Problem to work on: In the listing below, find every line with the string "checkbox" and pull it out.

┌────────

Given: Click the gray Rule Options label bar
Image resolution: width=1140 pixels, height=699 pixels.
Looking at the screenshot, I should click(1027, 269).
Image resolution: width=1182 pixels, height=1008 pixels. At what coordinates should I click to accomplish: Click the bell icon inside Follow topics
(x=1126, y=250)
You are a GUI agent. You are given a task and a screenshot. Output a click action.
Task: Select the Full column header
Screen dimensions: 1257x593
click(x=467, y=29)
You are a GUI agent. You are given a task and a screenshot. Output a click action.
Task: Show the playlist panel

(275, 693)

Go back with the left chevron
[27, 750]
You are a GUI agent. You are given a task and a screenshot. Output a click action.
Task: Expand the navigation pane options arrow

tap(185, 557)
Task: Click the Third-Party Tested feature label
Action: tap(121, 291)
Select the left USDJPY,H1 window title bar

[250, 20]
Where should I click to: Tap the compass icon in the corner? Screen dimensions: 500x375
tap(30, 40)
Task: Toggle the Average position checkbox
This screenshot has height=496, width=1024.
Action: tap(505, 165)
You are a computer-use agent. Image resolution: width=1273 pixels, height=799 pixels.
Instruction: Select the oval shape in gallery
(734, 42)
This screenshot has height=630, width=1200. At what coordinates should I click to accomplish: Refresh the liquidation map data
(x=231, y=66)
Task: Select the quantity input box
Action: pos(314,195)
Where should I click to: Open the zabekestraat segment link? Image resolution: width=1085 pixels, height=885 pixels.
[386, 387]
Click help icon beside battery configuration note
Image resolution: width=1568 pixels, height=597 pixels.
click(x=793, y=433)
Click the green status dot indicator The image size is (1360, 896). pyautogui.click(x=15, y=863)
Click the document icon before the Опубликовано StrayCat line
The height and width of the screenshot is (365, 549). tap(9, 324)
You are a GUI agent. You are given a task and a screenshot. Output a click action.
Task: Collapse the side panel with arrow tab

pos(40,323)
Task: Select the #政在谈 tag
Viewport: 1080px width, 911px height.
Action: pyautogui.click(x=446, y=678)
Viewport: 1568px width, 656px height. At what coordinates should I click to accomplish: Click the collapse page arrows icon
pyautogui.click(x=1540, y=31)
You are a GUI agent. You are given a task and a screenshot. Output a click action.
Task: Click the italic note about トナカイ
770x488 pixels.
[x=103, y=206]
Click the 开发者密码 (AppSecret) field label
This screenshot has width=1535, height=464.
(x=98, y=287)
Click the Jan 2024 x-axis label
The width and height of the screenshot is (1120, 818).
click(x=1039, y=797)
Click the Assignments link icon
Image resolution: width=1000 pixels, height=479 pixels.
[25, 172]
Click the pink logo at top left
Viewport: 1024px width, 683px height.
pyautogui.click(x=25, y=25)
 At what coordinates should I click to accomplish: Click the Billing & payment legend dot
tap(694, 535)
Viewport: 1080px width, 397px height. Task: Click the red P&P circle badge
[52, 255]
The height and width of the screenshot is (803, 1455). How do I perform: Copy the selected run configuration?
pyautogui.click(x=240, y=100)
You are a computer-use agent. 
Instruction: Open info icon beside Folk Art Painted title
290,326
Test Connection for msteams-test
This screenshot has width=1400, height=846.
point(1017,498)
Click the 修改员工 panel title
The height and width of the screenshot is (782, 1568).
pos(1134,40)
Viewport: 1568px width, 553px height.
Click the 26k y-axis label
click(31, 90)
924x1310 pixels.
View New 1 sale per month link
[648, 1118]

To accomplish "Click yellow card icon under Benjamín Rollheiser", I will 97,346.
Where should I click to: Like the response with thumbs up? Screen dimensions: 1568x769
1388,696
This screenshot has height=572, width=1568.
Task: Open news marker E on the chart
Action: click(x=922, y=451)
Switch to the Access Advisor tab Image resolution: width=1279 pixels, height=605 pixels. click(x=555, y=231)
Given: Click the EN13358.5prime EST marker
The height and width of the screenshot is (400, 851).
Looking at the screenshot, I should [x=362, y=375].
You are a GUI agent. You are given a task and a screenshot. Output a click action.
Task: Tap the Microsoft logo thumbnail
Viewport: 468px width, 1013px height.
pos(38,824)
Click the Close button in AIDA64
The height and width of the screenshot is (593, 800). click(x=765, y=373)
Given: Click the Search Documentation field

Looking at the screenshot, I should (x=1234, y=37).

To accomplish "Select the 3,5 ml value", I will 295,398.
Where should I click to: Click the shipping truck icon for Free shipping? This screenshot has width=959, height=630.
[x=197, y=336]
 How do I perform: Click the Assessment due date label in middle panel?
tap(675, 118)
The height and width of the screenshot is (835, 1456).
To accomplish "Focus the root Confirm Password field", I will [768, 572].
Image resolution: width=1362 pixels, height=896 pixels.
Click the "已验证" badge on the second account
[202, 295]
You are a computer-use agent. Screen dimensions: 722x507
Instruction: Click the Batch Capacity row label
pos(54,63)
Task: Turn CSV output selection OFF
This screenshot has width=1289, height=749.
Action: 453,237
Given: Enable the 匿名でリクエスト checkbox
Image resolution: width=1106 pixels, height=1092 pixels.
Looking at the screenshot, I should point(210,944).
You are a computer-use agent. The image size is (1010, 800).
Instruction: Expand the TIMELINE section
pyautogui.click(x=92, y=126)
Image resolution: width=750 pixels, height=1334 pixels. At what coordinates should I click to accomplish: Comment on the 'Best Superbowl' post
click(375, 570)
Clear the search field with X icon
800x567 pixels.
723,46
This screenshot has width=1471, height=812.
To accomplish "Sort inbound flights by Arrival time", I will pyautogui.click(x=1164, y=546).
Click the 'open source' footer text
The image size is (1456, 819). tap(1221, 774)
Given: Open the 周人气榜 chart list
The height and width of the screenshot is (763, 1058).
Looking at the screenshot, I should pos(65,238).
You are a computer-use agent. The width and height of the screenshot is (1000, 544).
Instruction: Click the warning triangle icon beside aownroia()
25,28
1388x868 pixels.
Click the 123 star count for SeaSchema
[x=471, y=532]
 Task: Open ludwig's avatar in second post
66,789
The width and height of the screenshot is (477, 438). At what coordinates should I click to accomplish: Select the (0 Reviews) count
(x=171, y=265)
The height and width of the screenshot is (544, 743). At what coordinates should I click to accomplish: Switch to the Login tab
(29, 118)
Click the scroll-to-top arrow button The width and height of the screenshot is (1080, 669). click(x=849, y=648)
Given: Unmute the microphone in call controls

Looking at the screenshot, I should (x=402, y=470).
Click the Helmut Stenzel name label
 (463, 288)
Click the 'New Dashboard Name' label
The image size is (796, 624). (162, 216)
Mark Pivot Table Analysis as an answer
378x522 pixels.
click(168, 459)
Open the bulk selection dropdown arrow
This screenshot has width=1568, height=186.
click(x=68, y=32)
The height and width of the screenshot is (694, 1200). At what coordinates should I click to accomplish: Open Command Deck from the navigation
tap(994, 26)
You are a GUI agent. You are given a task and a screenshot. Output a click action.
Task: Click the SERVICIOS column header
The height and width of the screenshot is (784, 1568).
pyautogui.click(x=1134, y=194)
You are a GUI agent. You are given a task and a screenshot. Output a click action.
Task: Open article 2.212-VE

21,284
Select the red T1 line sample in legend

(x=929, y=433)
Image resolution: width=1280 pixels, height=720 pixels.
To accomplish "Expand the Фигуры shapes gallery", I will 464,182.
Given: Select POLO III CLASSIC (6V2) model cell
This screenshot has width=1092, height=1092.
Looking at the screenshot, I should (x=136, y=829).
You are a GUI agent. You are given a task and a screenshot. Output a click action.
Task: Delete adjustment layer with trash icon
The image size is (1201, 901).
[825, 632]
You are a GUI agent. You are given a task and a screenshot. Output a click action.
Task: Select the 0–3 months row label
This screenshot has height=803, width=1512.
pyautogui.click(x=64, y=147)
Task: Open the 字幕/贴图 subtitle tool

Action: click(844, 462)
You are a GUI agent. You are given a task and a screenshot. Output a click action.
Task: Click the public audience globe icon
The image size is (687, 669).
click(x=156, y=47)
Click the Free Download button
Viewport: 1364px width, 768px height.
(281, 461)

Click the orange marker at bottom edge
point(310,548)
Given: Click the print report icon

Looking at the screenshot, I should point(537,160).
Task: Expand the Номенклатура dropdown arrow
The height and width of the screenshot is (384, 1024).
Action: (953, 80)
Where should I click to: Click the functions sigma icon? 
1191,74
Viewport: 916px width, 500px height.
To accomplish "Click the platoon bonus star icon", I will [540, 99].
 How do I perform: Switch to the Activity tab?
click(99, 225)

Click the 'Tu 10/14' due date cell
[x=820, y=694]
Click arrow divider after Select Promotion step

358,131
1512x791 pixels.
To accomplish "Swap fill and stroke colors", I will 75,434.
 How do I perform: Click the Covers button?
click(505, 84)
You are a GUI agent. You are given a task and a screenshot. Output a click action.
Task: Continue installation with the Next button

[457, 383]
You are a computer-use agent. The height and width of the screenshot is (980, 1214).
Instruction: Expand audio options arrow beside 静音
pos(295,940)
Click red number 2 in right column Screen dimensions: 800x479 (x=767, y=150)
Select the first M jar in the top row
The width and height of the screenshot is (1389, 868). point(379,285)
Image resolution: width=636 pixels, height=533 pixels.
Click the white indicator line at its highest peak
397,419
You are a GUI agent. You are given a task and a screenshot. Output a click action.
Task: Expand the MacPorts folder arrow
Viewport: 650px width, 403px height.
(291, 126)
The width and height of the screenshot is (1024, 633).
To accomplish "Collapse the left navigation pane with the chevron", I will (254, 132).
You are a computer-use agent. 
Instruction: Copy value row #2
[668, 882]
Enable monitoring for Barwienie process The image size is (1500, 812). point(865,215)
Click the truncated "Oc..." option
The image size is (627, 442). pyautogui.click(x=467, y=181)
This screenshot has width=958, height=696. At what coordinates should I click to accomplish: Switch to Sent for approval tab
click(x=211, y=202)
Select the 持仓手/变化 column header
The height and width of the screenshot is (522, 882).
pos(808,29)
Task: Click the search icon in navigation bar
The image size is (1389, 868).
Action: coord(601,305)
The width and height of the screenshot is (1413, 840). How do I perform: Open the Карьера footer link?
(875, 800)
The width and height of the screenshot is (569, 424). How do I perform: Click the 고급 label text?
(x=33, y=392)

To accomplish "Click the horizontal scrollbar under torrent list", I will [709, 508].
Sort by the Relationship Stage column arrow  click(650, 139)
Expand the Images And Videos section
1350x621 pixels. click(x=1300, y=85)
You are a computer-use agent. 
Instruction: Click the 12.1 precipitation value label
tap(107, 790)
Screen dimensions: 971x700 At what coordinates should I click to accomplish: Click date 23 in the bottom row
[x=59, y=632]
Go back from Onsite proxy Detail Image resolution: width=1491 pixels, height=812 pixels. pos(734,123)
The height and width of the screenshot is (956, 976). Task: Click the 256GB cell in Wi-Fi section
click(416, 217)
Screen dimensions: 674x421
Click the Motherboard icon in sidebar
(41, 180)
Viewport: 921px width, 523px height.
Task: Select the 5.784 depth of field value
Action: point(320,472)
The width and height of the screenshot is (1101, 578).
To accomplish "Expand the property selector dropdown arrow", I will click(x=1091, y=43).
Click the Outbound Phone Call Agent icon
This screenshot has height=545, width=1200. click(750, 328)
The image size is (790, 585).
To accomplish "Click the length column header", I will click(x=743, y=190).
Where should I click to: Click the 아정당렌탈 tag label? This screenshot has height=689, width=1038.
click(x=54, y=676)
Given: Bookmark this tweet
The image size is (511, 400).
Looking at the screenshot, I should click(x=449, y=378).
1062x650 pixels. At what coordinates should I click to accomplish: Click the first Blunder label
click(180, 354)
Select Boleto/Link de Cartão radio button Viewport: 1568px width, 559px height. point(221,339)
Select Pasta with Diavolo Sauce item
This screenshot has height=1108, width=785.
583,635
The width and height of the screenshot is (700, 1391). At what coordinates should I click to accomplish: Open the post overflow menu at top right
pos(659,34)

└────────

Exercise response:
Task: Toggle the Average position checkbox
Given: Enable the 匿名でリクエスト checkbox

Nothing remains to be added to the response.